# Work instructions
Find "You are a computer-use" in the material below, then write out that line and every line after it exactly, ending with the last one; skip the pictures.
Start of Extracted records
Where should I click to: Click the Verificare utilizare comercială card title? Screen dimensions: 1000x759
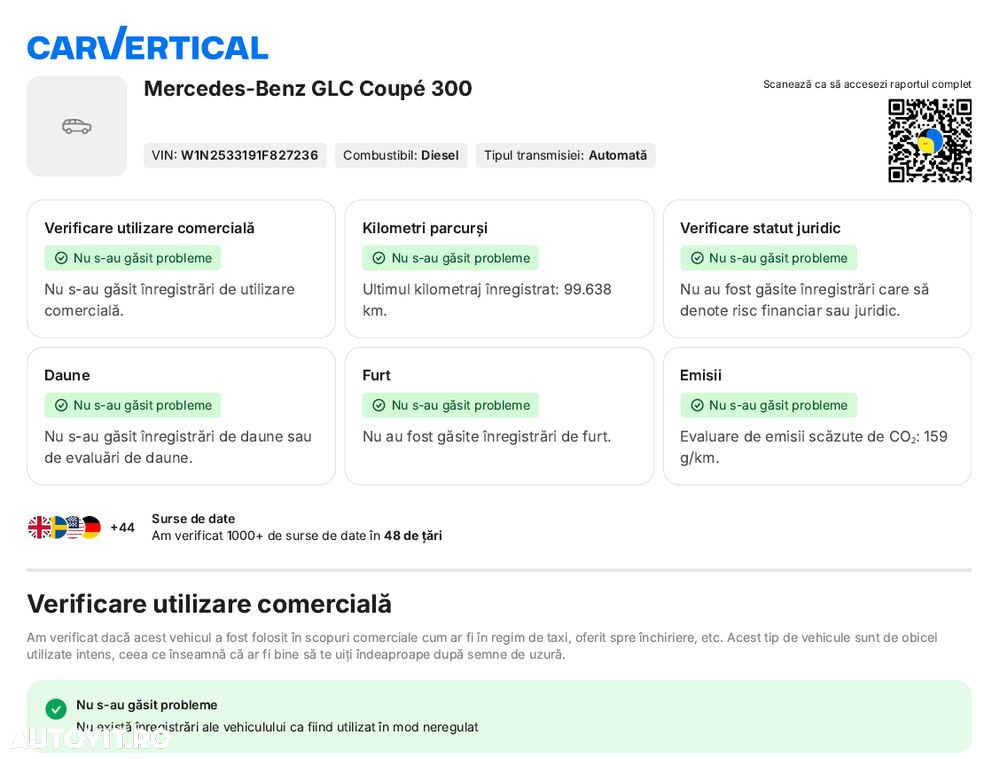coord(149,228)
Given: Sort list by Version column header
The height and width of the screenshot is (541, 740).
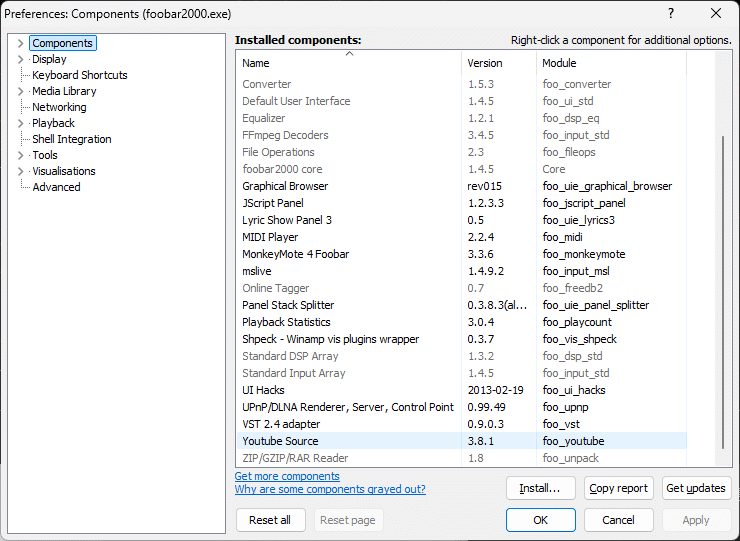Looking at the screenshot, I should coord(498,63).
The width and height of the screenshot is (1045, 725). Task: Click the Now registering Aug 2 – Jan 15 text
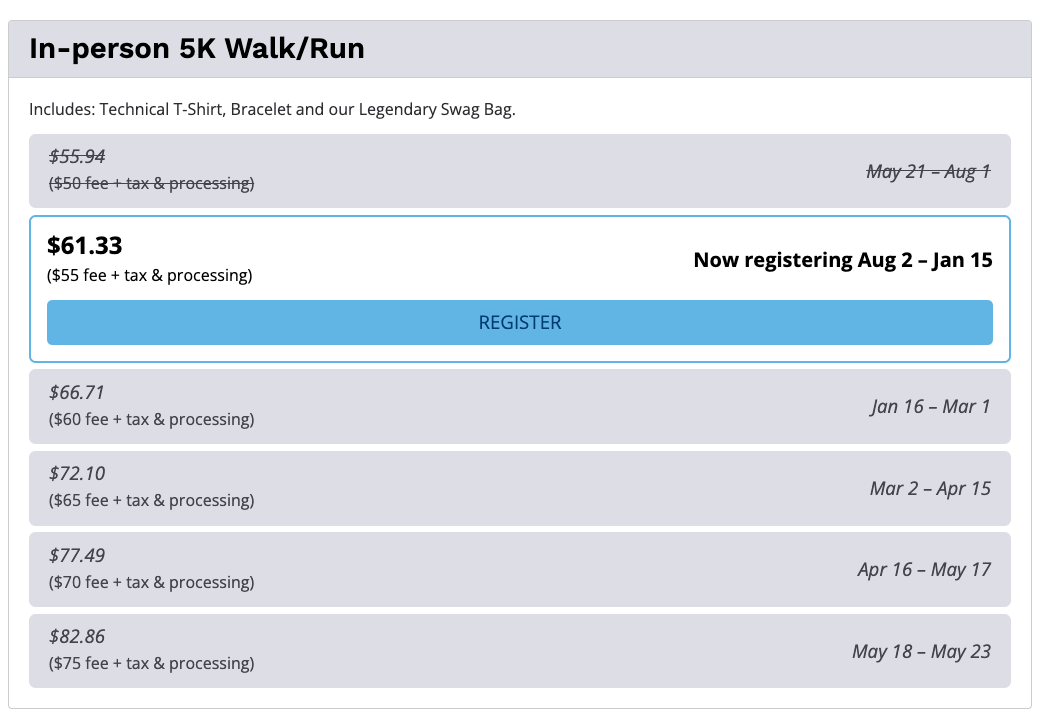point(843,260)
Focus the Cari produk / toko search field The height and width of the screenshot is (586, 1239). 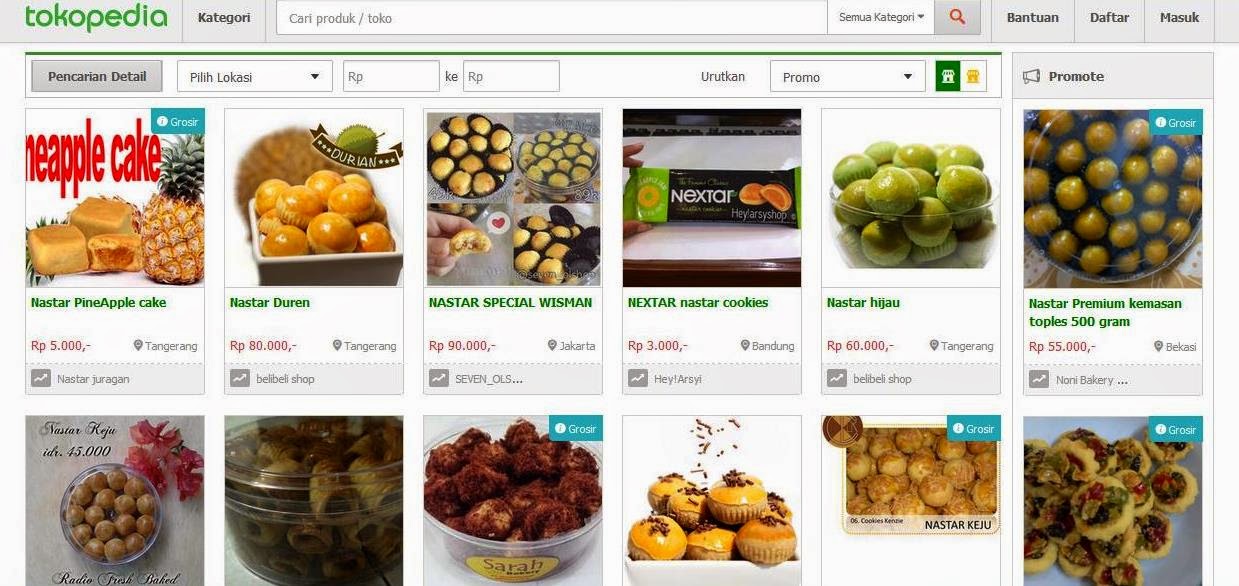point(552,17)
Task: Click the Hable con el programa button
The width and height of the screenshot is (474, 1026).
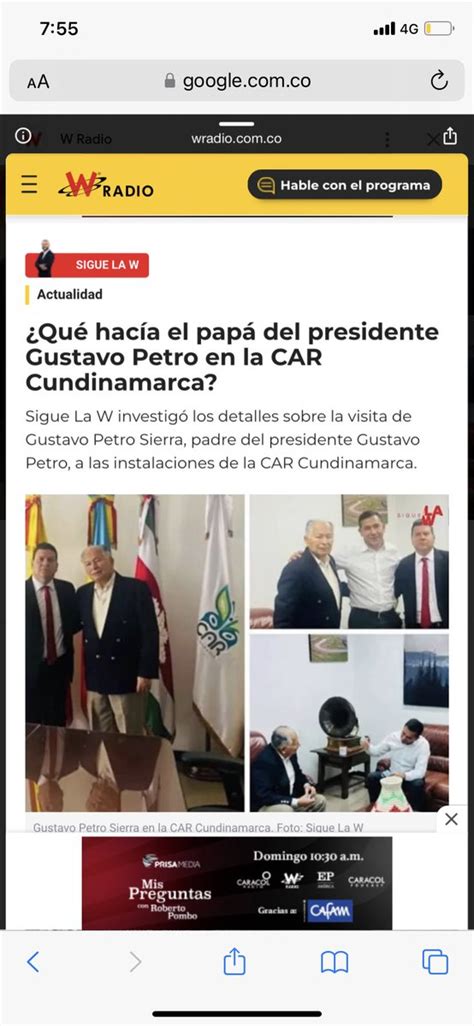Action: [344, 185]
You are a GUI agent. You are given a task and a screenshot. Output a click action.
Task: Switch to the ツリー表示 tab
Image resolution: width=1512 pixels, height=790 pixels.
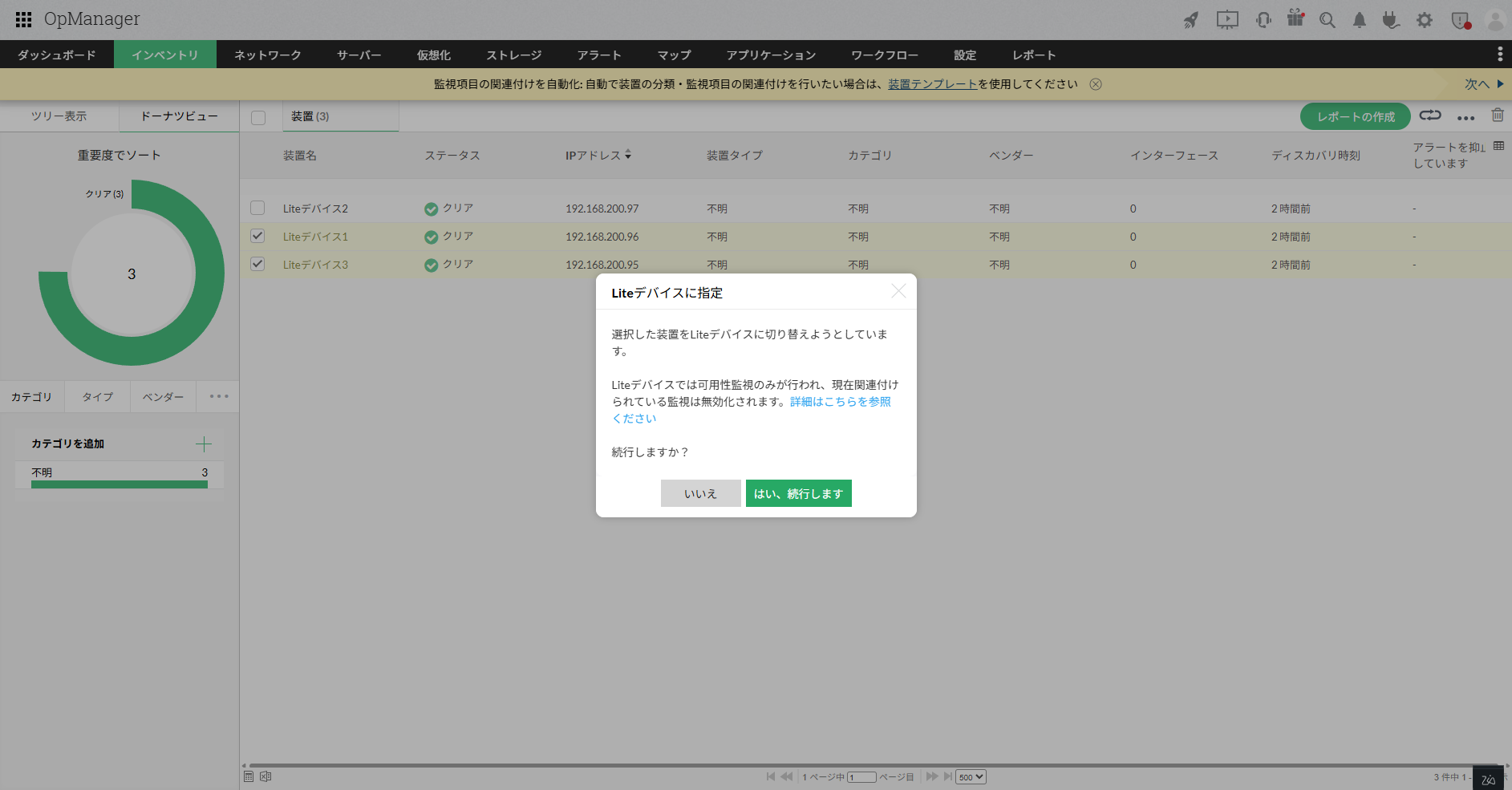point(59,116)
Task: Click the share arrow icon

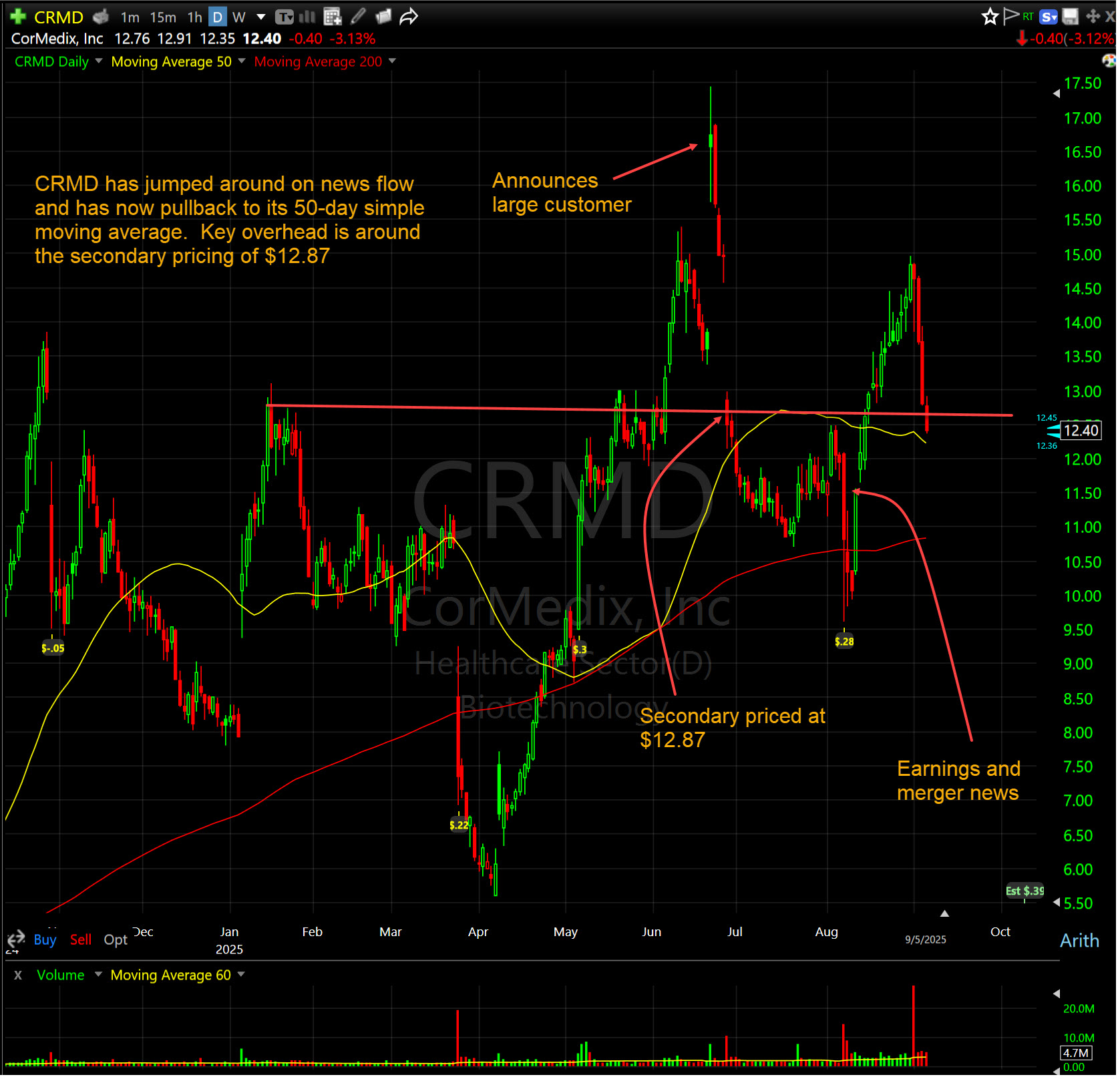Action: [409, 17]
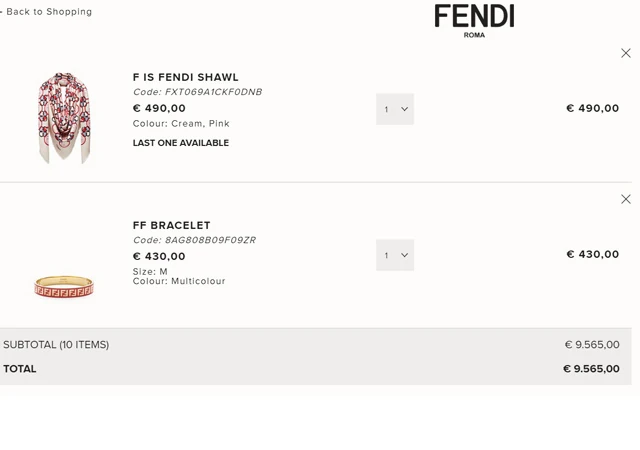Click the bold total amount € 9.565,00
Image resolution: width=640 pixels, height=450 pixels.
click(x=591, y=369)
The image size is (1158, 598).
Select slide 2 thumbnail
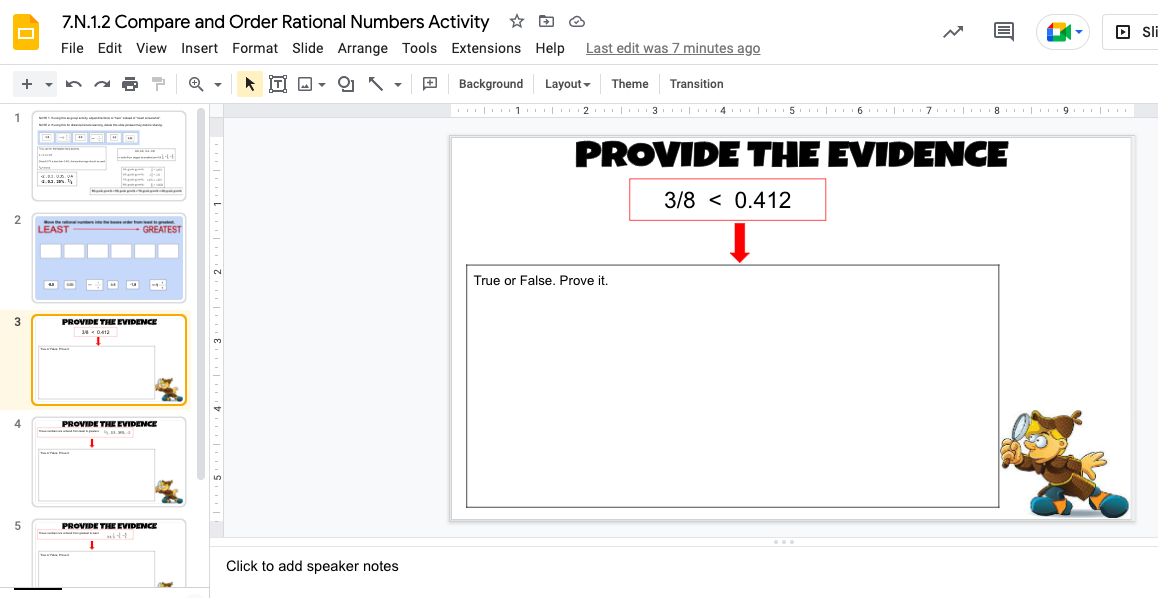[109, 258]
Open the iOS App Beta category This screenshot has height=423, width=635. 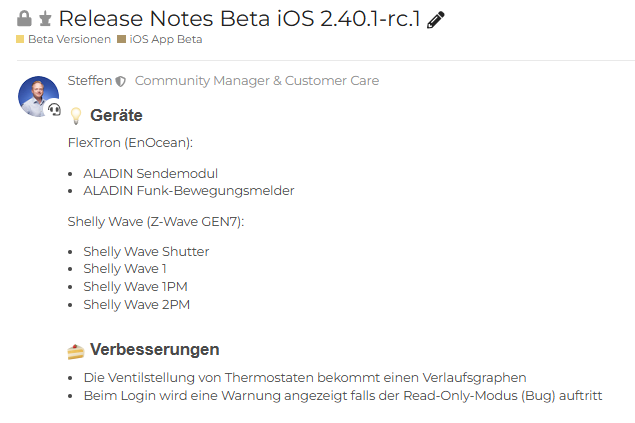tap(165, 39)
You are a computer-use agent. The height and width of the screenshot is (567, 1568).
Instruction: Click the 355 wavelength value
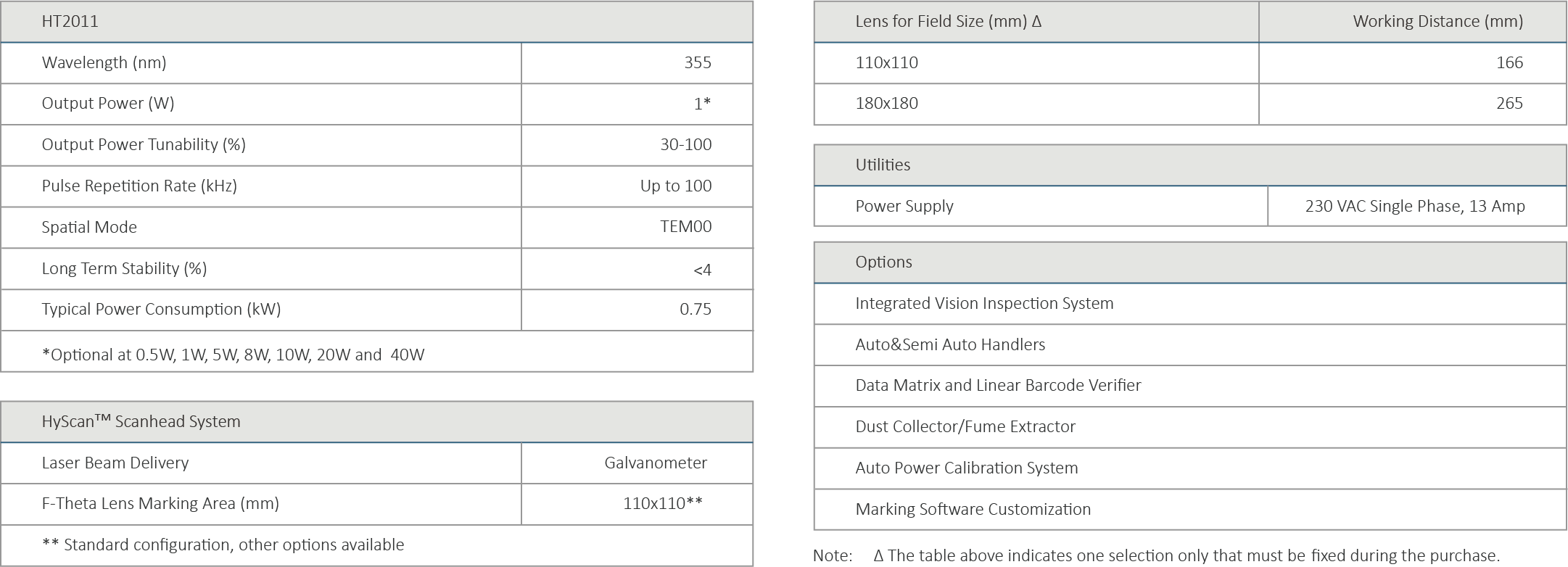pyautogui.click(x=697, y=62)
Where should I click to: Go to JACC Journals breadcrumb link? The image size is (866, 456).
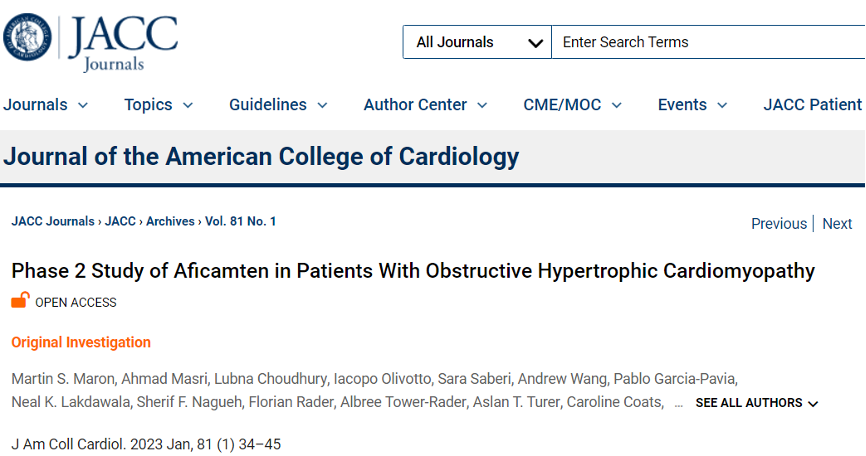pyautogui.click(x=53, y=221)
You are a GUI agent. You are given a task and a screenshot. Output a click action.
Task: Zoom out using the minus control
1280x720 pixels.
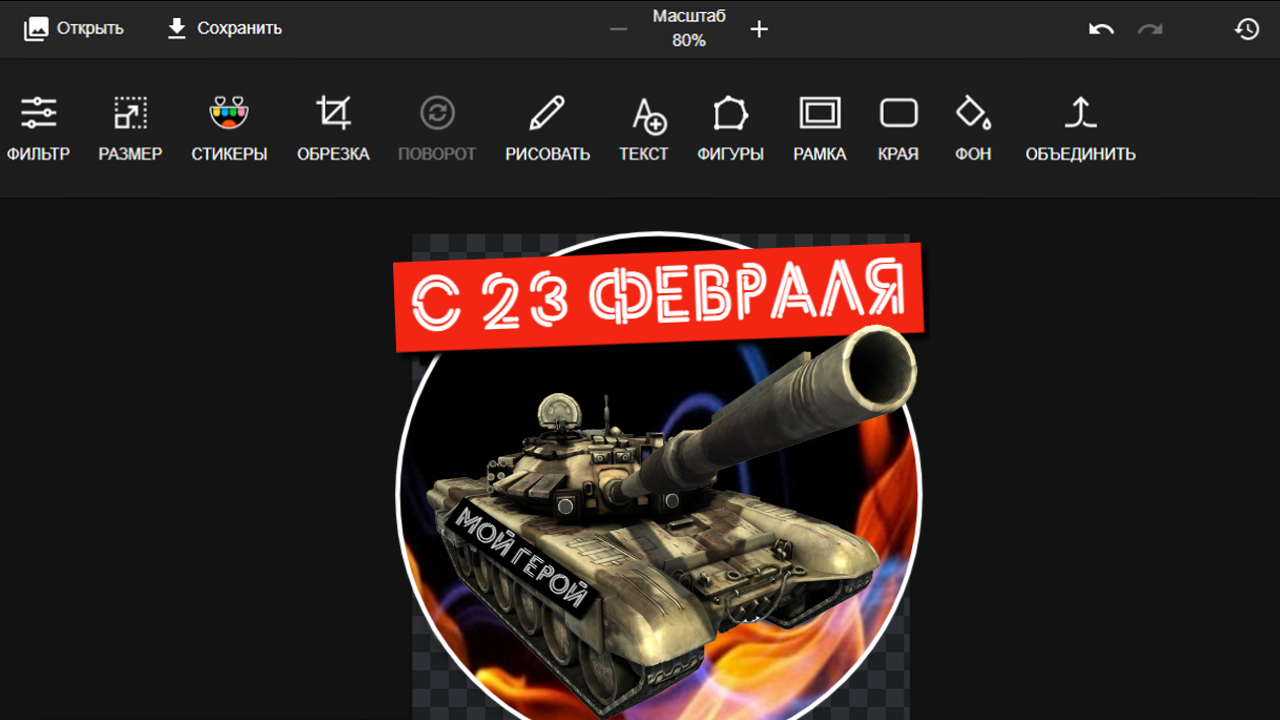coord(618,29)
End of Extracted records
# Reply
You are a computer-use agent. The height and width of the screenshot is (567, 1568).
Instruction: Click the 355 wavelength value
pyautogui.click(x=697, y=62)
Where should I click to: Go to JACC Journals breadcrumb link? The image size is (866, 456).
pyautogui.click(x=53, y=221)
You are a GUI agent. You are given a task and a screenshot. Output a click action.
Task: Zoom out using the minus control
1280x720 pixels.
coord(618,29)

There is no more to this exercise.